_Document passage:_
:::
Like Warno says, lead by example. When he is at your house drop very subtle hints about how well your wood is burning, and if you get a chance, loan him some nice dry wood.
 
My father is the same. When we cut trees down he is the one who fells it no one else, you can give your opinion and thoughts, but he takes it down. The man has been doing it for forty plus years so how do you argue. At that age they have their ways, but like kennyp2339 said your house your way. Some things they will change on and others they won't give an inch. Have to pick and choose your battles. I have won him over with the being a couple years ahead on wood but it was not easy. He saw the three plus year old black locust I had in the stove one day and from there it was over. In their defense it's not like their ways haven't worked for years I remember cutting, splitting stacking, and then nine months later burning. Clean chimney before every burn season and then burn away. Times have changed but the old timers knew how to make it work, got us to where we're at today.
:::
_Source data:_

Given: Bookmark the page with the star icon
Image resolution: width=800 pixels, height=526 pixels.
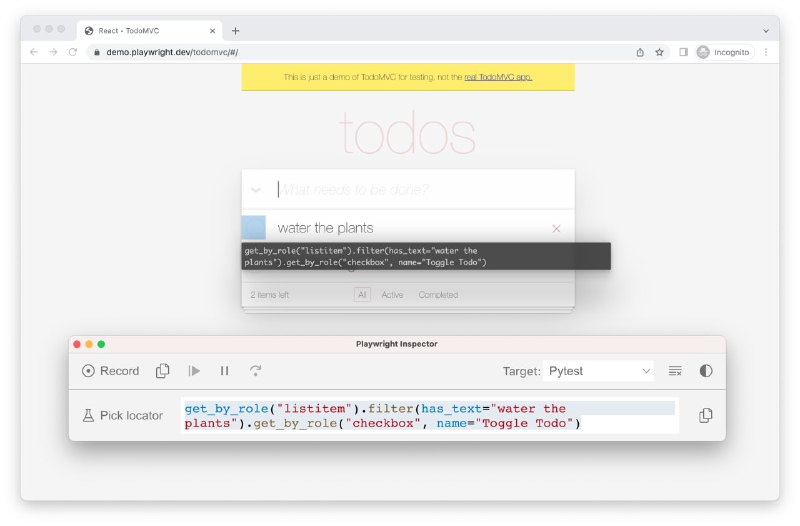Looking at the screenshot, I should coord(660,52).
:::
_Exercise requirements:_
Answer these questions from the firewood post above:
1. What does the first paragraph suggest loaning when there's a chance?
2. How long has the writer's father been felling trees?
3. What did the father see in the stove that won him over?

_Result of the exercise:_
1. Some nice dry wood.
2. Forty plus years.
3. The three plus year old black locust.